§ **What you should do**
Report every line of the data below that contains the word "Task", matching case exactly.

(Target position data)
▬▬▬

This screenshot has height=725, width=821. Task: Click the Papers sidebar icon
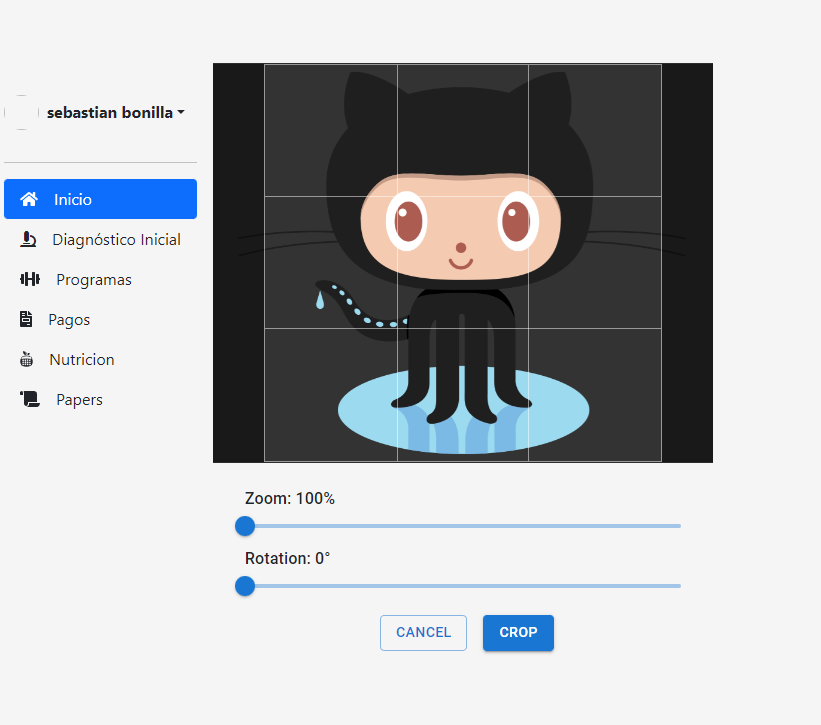coord(30,399)
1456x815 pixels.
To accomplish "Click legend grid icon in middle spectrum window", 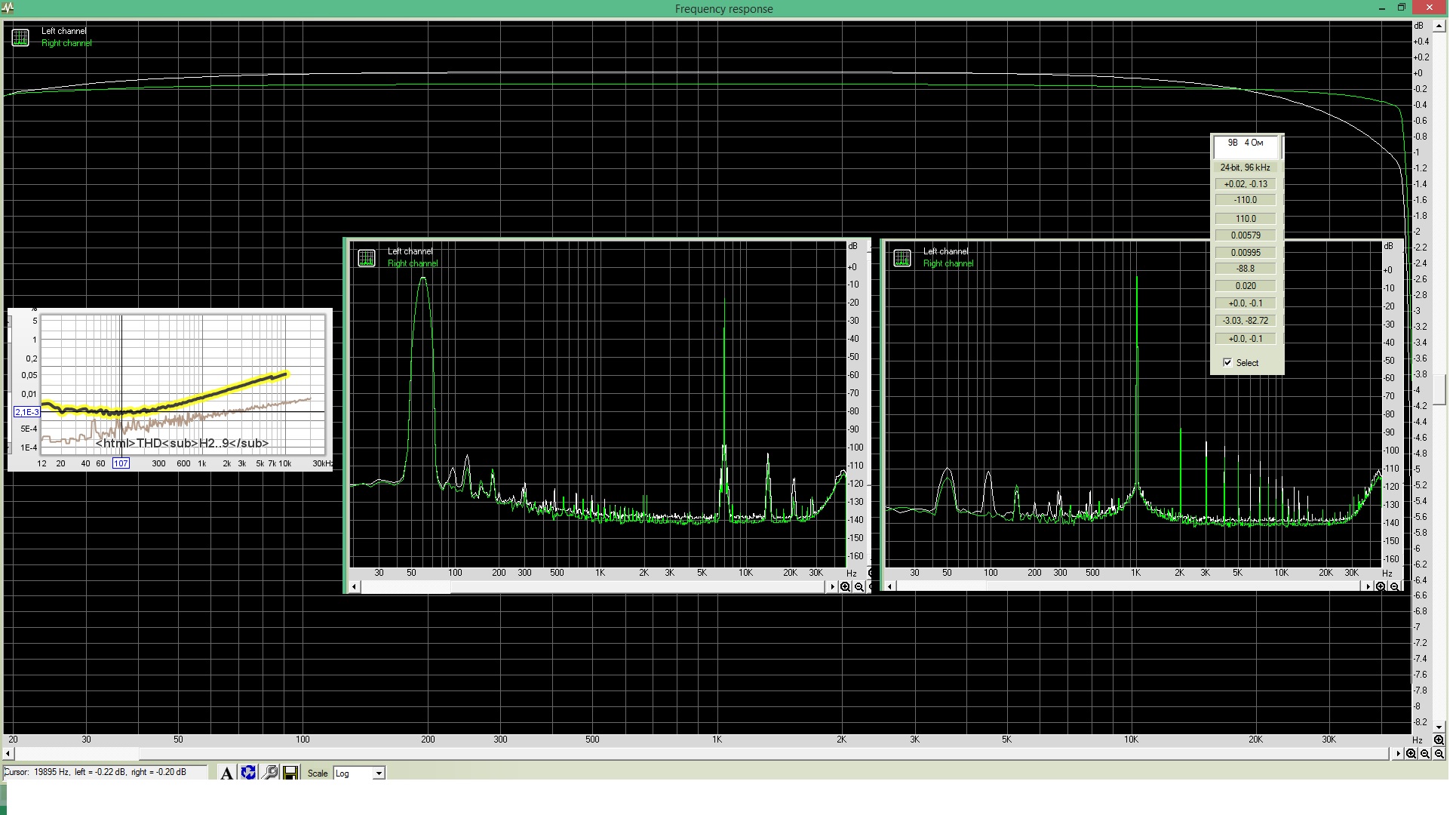I will point(367,258).
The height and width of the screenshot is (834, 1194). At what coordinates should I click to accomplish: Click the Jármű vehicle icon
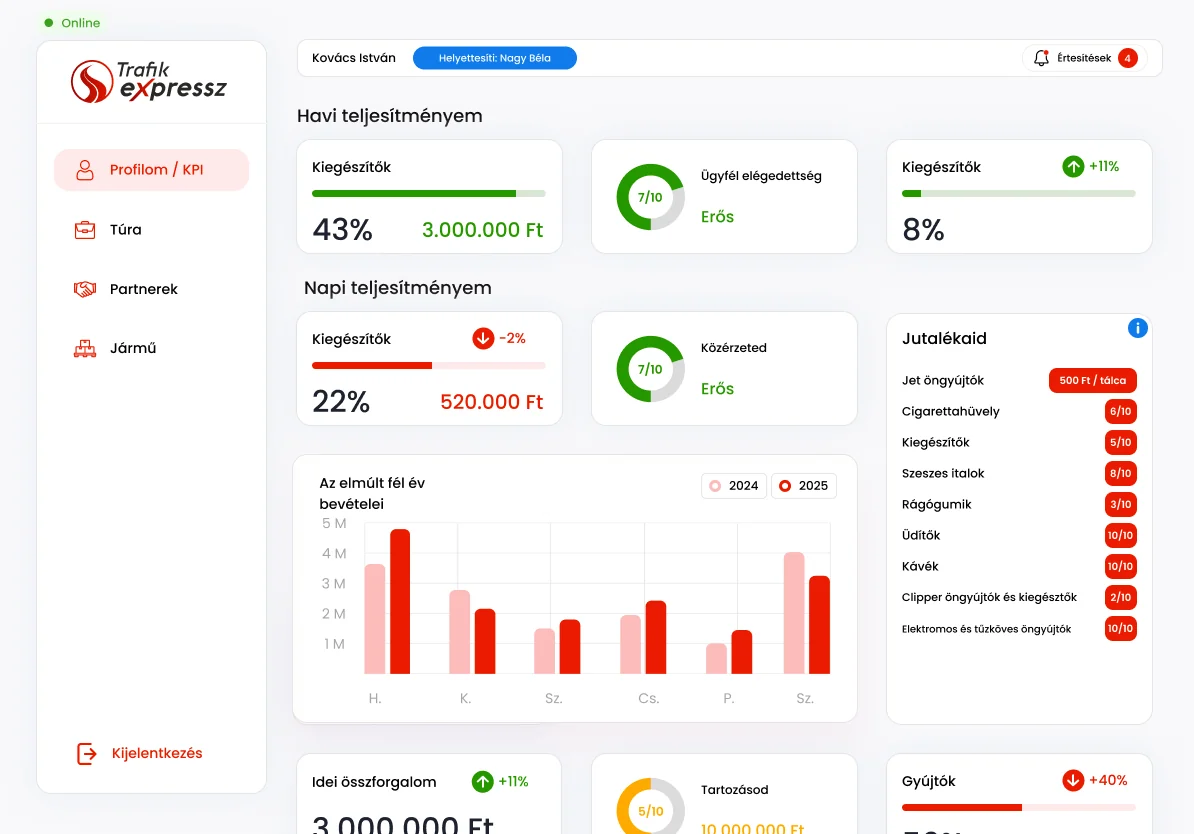pos(85,348)
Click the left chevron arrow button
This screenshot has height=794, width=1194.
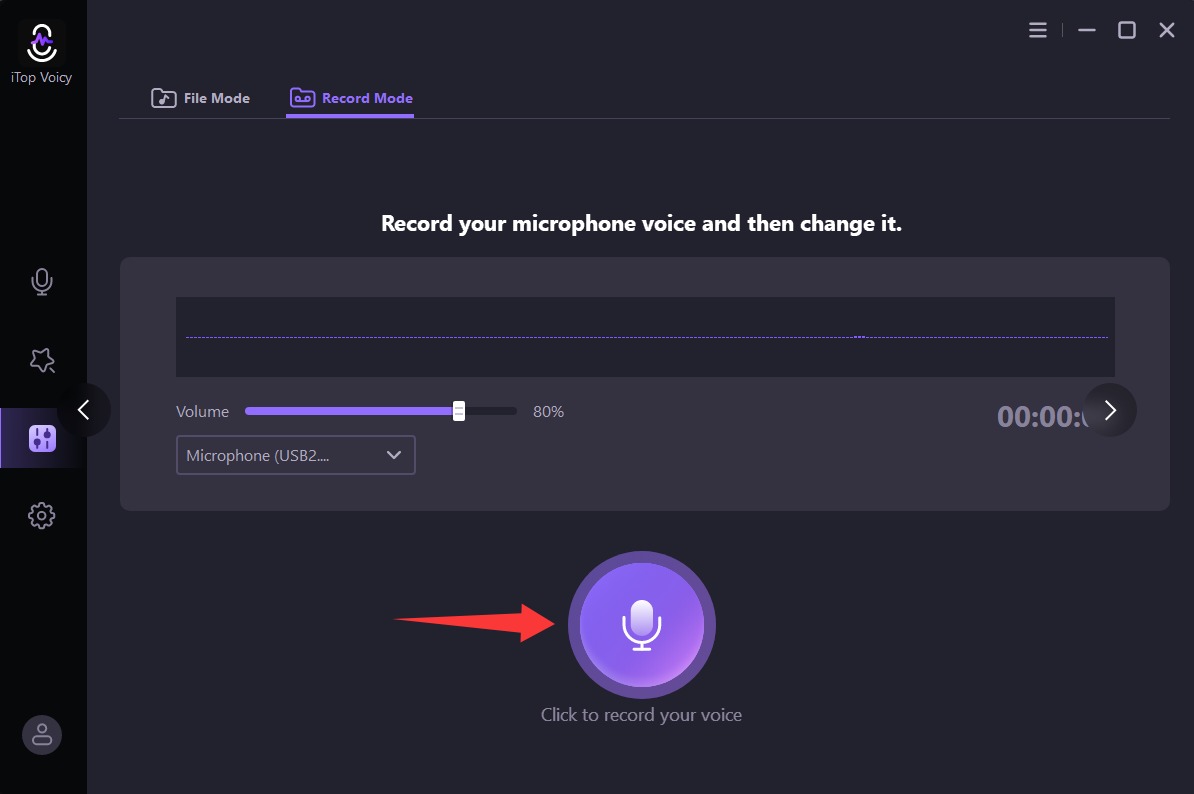pos(84,410)
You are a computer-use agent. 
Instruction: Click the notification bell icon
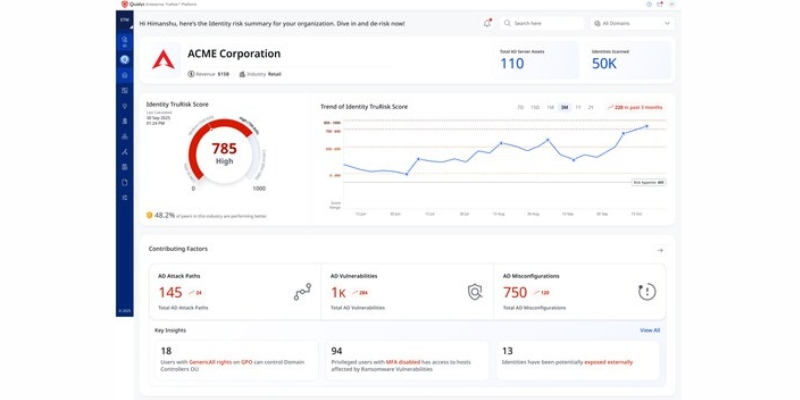[487, 22]
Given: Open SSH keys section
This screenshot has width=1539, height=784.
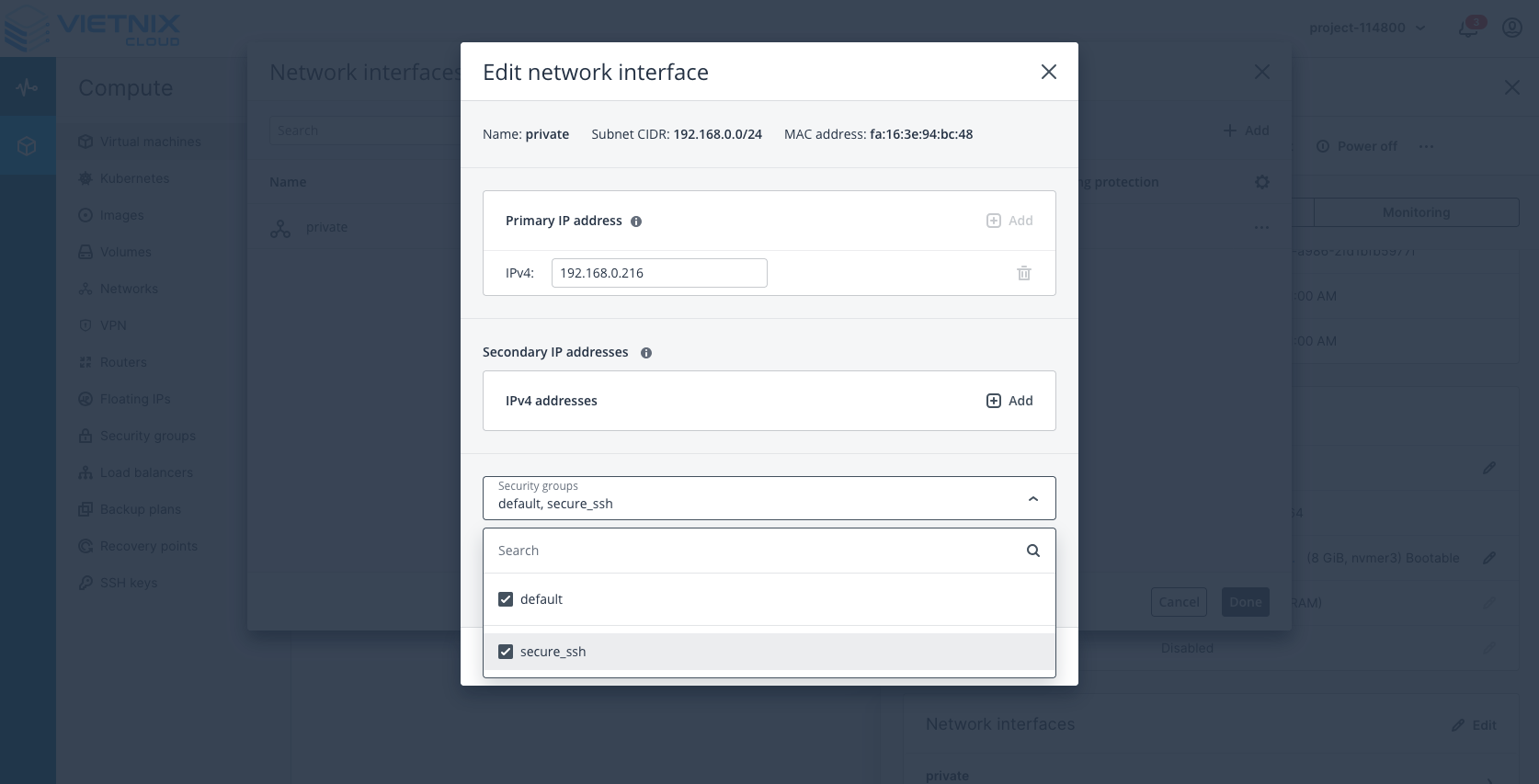Looking at the screenshot, I should coord(130,582).
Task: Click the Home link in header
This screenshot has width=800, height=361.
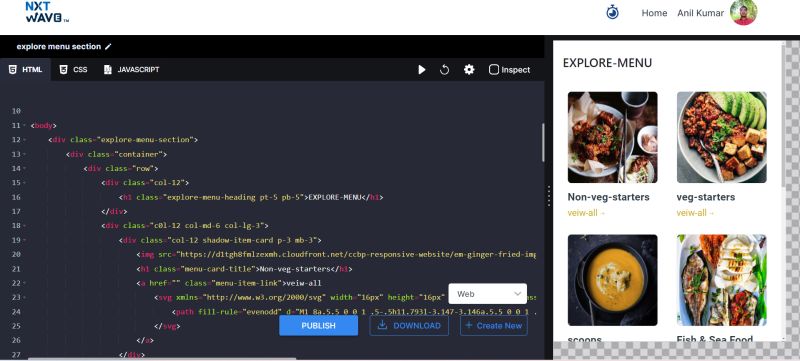Action: (654, 13)
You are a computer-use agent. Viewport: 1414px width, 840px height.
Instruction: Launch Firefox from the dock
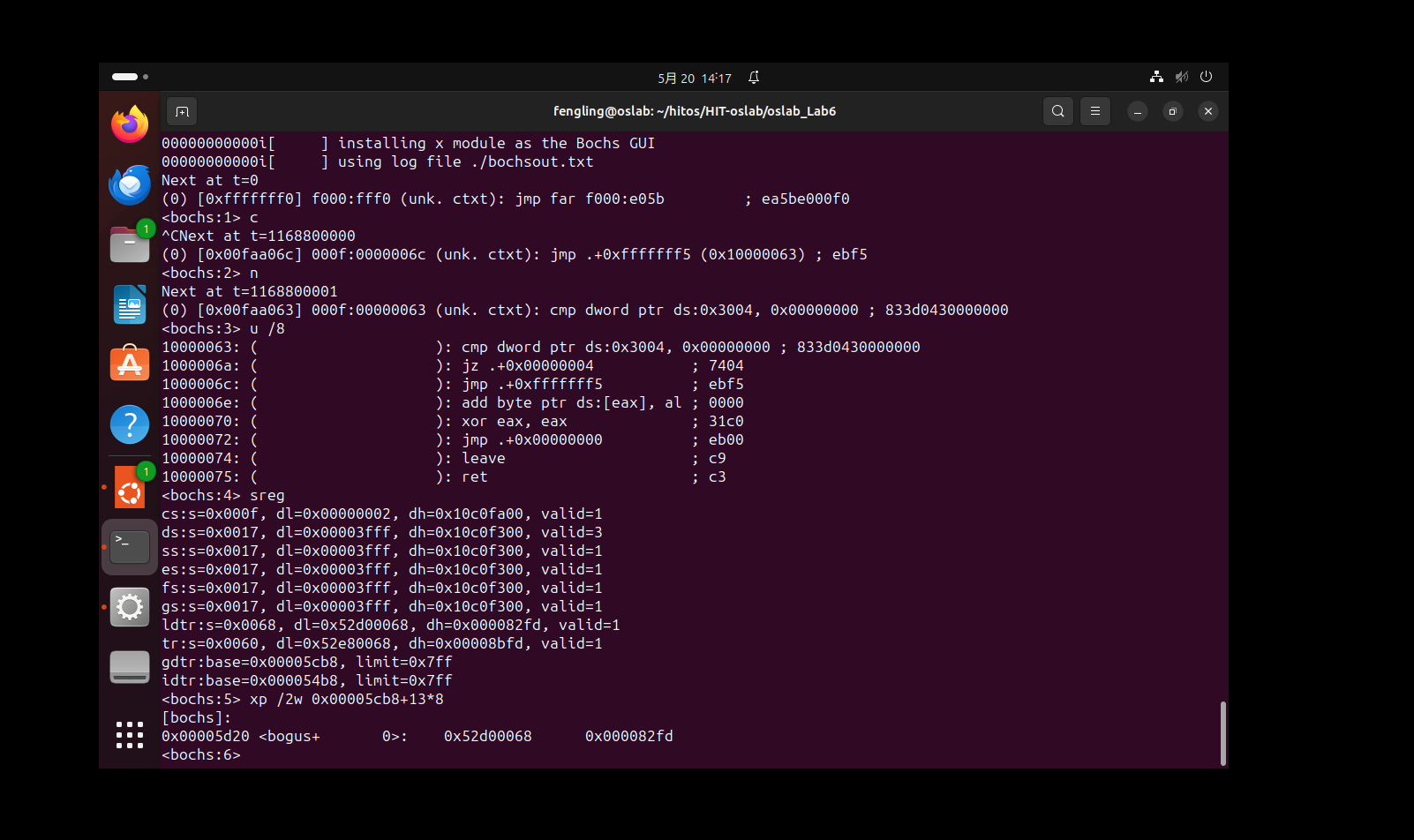[x=130, y=124]

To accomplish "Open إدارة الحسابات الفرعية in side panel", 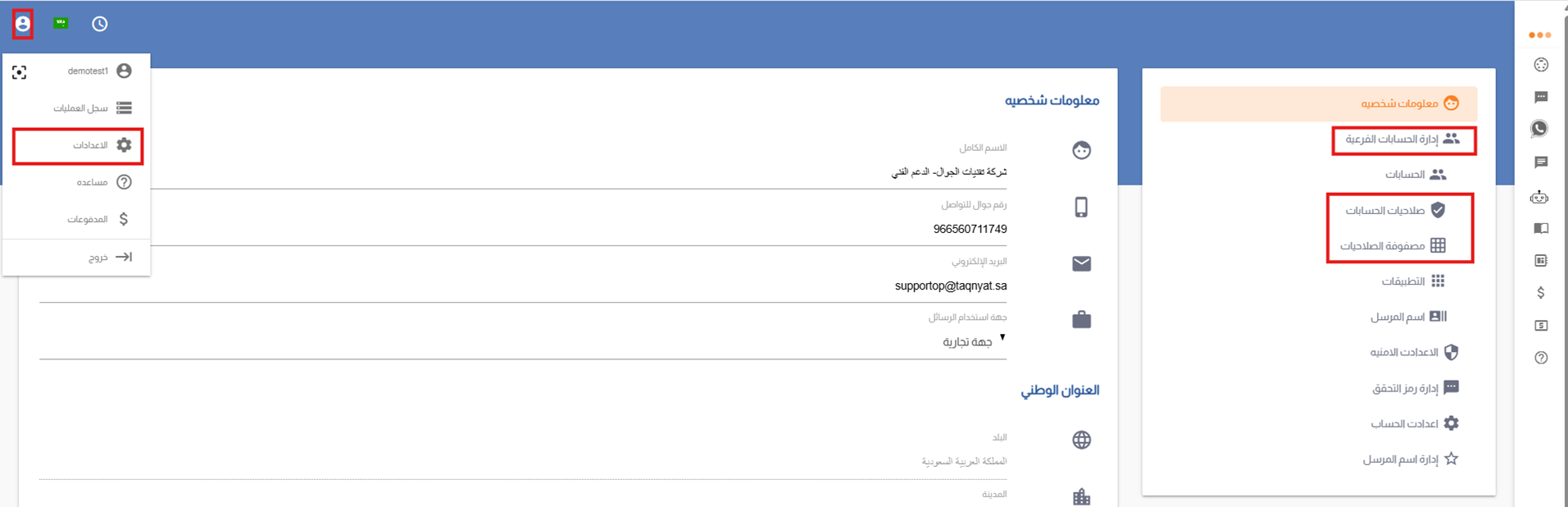I will [x=1403, y=139].
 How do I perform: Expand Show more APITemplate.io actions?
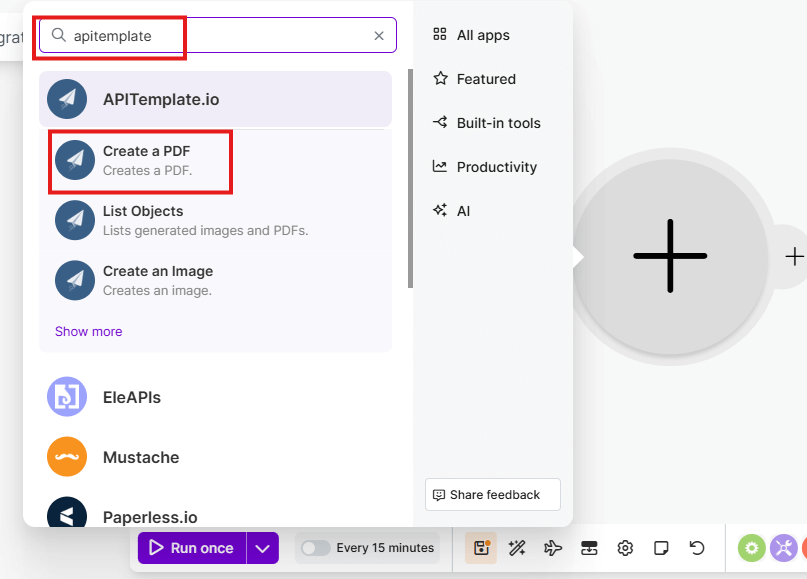(88, 331)
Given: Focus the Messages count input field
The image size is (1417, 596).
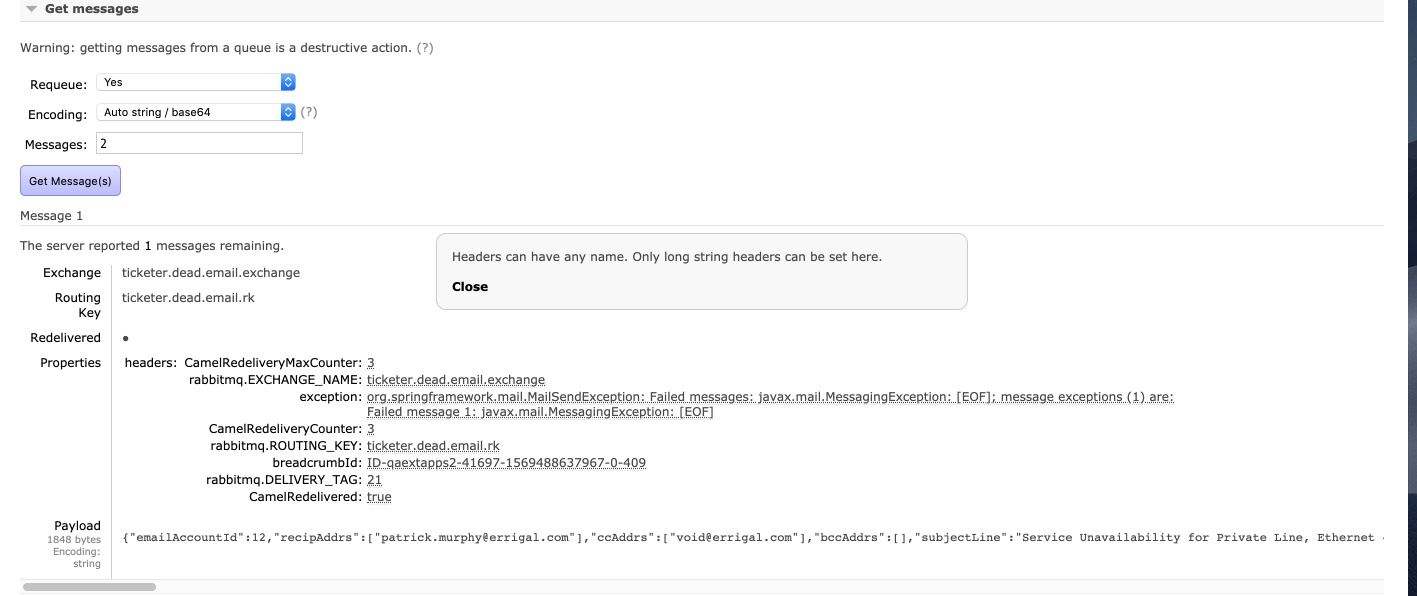Looking at the screenshot, I should click(x=199, y=144).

▬▬▬

§ **Full response**
This screenshot has height=725, width=821. Task: Click the Papers sidebar icon
Task: Click the Home link in header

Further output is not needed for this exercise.